- Défi 1 -
D'après le passage, pourquoi Simone Weil fait-elle de la mathématique une contemplation plutôt qu'une construction ? Répondez en une à trois phrases.
==== Passage
Simone Weil (1909-1943) a toujours nourri un grand intérêt pour la mathématique. Des pages entières des Cahiers sont couvertes par des équations. On s’en souvient, la philosophe française prématurément décédée était proche de son frère André, considéré comme l’un des plus grands mathématiciens de sa génération. Mais la raison biographique est beaucoup plus secondaire que la raison philosophique. La mathématique est, pour la platonicienne que Simone est toujours demeurée, l’un des lieux par excellence de la vérité. Nous nous limiterons ici à un seul thème, mais de grande portée : pour Simone Weil, la mathématique est la contradiction vaincue, le dilemme surmonté entre douceur et brutalité, mais plus encore entre liberté et nécessité.
Pour le comprendre, il nous faut d’abord préciser le sens de deux concepts décisifs de la philosophie weilienne, mathématique et contradiction, avant de les nouer.
Le premier mot est mathématique ou, mieux, la mathématique. Simone Weil en parle toujours au singulier et donne « à ce mot un usage différent de son usage ordinaire, plus étendu [1] ». Fidèle à sa forme d’esprit platonicienne, elle fait de la mathématique non pas une construction, mais une contemplation. Autrement dit, l’objet mathématique n’est pas inventé par l’esprit humain, mais une réalité qui existe dans un monde extramental. Enfin, la mathématique ouvre sur le mystère : « La mathématique seule nous fait éprouver les limites de notre intelligence. […] Ce qu’est la force à notre volonté, l’épaisseur impénétrable de la mathématique l’est à notre intelligence [2] ».
========
==== Enregistrements extraits
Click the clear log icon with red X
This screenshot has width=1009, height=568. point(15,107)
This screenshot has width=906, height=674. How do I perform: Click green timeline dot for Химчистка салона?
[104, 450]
========
==== Enregistrements extraits
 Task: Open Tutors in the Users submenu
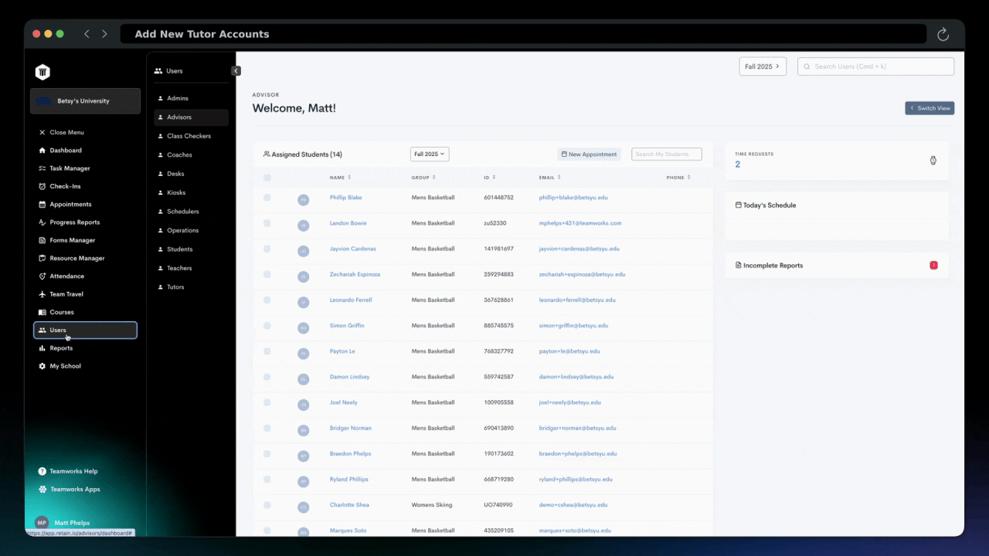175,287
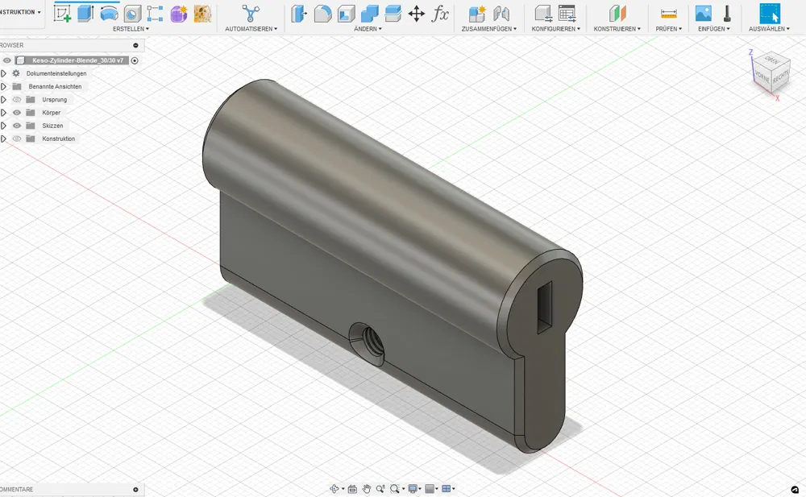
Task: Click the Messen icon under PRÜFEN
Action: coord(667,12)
========
==== Enregistrements extraits
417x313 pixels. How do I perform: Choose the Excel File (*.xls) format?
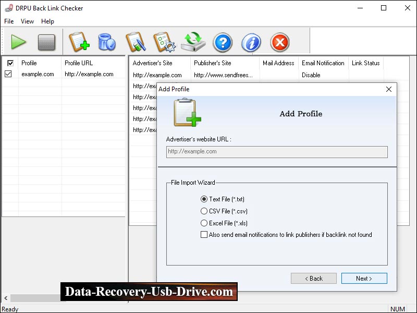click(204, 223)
========
- Défi 2 -
Réécrivez, s'il vous plaît, les lignes des enregistrements en commençant à celle qui contient « 417x313 pixels. How » et en terminant à celle qui contient « click(204, 223) ». Remplacez « Choose » par « Select » sans rien changer d'autre, et laissez les images de côté.

- Réponse rédigée 1 -
Fidèle à sa forme d'esprit platonicienne, Simone Weil tient que l'objet mathématique n'est pas inventé par l'esprit humain. C'est une réalité qui existe dans un monde extramental. La mathématique relève donc de la contemplation et non de la construction.

- Réponse rédigée 2 -
417x313 pixels. How do I perform: Select the Excel File (*.xls) format?
click(204, 223)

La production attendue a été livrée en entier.